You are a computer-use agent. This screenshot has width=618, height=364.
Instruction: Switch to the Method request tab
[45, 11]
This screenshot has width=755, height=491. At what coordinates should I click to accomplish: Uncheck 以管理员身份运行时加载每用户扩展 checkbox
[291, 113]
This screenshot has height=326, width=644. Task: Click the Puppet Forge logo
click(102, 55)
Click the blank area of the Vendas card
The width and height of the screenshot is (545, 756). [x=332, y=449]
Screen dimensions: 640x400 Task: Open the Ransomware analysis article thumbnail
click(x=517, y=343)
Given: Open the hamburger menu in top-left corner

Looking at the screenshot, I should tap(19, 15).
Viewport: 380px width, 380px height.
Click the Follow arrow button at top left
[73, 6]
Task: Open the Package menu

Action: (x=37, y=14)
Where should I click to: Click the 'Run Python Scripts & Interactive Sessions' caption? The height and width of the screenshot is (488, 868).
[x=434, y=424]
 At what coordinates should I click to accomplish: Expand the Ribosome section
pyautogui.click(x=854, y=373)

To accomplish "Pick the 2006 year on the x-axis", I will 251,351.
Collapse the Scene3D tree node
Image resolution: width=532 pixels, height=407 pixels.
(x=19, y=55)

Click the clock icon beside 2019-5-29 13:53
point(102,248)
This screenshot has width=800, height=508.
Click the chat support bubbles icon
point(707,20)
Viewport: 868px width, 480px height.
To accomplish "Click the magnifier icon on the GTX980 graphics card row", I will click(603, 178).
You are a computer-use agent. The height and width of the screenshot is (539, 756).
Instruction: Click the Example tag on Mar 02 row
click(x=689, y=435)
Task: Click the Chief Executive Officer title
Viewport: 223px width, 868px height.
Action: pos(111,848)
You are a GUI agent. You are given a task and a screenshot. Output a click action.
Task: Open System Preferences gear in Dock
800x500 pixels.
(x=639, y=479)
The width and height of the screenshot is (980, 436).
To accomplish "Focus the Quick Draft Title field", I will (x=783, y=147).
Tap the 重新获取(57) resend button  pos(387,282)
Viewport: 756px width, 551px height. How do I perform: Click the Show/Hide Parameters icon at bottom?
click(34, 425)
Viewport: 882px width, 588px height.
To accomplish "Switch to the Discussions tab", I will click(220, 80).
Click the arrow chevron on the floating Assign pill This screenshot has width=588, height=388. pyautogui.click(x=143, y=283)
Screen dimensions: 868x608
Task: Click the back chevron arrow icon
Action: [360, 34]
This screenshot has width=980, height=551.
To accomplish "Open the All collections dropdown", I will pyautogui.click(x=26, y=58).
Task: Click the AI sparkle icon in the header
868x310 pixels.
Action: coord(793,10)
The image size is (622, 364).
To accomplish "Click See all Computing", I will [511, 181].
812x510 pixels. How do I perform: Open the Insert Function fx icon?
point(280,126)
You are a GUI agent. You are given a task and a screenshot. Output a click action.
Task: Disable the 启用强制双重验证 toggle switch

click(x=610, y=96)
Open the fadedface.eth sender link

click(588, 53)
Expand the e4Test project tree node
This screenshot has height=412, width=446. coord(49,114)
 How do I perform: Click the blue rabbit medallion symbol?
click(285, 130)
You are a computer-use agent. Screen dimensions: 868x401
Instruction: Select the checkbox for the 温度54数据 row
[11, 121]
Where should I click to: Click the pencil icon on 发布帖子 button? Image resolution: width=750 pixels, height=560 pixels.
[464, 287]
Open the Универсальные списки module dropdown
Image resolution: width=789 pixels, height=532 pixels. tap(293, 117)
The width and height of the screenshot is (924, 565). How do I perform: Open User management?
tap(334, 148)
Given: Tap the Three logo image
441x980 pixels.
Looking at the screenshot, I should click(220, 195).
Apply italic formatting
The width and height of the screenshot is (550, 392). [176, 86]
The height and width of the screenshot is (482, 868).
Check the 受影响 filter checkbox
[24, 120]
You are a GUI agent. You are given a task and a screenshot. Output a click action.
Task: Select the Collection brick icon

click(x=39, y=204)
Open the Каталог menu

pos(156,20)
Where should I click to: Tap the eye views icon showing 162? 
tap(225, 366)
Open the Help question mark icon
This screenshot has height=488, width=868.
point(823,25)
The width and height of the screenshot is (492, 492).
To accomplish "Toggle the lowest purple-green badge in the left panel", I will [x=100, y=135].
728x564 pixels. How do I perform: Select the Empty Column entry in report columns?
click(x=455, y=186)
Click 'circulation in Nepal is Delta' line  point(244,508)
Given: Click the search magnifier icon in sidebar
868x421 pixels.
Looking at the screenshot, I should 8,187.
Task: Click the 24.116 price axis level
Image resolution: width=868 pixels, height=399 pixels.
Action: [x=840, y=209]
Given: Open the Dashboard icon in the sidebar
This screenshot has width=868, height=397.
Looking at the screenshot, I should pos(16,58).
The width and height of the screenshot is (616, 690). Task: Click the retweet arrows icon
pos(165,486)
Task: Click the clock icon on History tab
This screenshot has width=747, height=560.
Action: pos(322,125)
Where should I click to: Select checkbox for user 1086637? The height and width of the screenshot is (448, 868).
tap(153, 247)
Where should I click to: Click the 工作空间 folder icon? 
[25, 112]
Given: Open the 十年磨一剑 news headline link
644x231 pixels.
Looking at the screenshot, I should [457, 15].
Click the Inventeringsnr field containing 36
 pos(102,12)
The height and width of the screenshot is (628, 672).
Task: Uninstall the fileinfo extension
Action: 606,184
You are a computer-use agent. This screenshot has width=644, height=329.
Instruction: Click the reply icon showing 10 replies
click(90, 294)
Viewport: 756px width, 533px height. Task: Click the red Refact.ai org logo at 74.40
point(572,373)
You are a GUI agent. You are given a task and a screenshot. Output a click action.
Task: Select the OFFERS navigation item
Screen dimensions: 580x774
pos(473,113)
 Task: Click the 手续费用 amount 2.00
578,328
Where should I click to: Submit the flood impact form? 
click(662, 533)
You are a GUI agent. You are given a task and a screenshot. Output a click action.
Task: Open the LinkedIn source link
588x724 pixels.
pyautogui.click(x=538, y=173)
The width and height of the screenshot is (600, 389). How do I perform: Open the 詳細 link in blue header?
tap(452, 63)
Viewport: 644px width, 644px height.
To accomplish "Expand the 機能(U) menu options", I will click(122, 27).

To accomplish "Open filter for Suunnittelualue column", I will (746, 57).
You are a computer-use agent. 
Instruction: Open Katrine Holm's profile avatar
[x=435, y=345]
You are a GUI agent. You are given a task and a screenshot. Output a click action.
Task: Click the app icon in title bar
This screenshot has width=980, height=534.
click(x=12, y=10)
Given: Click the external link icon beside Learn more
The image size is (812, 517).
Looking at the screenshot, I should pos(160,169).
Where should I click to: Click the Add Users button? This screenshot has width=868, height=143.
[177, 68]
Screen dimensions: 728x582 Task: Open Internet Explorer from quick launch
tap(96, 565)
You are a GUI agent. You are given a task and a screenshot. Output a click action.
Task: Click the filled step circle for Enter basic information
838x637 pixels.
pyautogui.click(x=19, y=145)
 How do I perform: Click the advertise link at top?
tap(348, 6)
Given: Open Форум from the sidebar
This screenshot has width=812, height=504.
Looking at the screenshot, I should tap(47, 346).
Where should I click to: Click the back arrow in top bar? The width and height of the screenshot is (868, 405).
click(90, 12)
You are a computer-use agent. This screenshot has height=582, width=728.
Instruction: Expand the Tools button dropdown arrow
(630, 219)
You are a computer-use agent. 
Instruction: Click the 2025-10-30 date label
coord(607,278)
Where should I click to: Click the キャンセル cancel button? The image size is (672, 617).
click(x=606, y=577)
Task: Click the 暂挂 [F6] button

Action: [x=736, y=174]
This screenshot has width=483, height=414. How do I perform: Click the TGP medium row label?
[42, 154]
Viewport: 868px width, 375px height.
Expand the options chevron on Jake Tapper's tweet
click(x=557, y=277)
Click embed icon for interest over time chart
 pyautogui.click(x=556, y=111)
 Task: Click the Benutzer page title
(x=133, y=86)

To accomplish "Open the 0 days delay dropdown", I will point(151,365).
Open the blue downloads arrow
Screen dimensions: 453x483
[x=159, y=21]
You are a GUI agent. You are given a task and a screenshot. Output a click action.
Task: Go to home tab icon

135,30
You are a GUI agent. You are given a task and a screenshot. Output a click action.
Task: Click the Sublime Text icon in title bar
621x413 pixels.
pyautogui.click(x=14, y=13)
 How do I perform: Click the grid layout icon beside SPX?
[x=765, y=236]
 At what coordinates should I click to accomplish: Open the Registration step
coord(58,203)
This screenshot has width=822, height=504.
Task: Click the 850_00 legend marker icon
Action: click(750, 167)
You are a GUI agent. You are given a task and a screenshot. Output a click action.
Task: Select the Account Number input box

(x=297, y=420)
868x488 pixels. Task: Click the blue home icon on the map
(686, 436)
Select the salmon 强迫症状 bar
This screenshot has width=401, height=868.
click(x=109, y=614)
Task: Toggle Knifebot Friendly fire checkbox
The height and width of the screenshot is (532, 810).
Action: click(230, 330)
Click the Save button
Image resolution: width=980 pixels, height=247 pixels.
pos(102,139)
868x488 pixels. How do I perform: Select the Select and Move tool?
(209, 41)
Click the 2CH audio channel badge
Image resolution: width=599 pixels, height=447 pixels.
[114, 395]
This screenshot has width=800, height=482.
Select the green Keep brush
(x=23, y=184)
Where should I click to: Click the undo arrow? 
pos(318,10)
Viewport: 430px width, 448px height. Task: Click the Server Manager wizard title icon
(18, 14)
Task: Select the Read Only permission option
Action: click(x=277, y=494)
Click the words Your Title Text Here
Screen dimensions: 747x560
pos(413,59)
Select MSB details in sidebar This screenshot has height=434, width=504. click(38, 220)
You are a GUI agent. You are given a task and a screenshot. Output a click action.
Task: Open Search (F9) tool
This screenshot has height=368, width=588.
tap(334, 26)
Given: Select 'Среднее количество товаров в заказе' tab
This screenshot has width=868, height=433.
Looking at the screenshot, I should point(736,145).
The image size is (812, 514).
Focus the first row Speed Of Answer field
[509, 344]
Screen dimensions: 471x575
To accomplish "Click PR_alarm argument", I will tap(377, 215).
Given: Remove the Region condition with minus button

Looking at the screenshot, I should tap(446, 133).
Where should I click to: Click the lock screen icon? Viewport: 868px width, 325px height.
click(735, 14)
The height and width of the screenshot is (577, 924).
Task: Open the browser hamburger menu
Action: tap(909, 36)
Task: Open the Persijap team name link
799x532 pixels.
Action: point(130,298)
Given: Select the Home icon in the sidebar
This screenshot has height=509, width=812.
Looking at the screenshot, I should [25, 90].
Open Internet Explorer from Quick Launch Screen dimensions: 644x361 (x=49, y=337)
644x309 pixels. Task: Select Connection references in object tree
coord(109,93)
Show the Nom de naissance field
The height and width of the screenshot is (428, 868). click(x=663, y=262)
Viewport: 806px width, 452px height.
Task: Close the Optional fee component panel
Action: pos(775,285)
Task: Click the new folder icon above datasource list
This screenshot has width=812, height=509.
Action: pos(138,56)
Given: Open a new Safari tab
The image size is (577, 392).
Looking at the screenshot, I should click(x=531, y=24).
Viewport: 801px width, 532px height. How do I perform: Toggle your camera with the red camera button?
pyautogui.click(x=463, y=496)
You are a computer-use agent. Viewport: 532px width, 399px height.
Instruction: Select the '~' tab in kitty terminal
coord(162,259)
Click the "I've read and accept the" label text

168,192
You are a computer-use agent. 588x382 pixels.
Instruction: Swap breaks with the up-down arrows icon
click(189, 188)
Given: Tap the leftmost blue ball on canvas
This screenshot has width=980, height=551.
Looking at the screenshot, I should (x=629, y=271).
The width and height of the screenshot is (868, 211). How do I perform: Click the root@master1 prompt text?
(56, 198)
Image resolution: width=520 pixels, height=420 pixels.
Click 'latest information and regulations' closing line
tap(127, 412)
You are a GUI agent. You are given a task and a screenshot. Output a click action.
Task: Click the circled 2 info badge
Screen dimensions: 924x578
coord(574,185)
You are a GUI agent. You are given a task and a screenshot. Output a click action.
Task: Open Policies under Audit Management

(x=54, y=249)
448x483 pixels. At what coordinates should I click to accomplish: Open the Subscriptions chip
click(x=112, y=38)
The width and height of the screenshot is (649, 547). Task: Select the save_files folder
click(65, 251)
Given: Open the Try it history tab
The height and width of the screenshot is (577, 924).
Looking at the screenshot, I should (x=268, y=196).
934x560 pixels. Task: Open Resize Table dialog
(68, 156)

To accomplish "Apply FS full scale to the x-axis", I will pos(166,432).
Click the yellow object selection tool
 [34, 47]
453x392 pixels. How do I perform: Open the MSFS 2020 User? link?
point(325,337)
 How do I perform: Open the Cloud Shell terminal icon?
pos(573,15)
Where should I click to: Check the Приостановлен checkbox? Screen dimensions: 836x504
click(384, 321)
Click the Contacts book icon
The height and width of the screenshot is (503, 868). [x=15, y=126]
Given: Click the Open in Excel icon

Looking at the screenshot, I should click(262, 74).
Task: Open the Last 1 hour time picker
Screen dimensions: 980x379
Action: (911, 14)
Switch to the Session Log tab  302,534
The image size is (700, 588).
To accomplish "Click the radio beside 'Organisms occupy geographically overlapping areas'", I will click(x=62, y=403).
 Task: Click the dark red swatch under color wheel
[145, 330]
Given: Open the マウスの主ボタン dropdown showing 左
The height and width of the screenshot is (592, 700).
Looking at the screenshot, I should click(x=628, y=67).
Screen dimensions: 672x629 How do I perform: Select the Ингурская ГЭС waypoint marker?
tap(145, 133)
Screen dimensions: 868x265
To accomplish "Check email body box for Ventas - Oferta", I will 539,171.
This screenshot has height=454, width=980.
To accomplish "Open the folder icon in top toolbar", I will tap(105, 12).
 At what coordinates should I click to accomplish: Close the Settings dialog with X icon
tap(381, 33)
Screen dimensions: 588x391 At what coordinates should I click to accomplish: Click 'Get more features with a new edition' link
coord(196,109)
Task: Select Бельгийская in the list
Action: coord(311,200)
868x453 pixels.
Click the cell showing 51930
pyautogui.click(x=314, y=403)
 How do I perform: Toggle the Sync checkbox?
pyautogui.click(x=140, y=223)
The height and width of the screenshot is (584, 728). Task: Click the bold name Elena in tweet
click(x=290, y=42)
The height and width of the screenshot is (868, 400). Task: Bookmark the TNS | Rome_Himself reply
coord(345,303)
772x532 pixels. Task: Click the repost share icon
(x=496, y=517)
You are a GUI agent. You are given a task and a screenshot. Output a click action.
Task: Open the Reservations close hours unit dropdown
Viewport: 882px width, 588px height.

====================

Collect each line above holding the string "badge".

To accomplish "Toggle the lowest purple-green badge in the left panel", I will [x=100, y=135].
Click the 2CH audio channel badge
Task: Click the circled 2 info badge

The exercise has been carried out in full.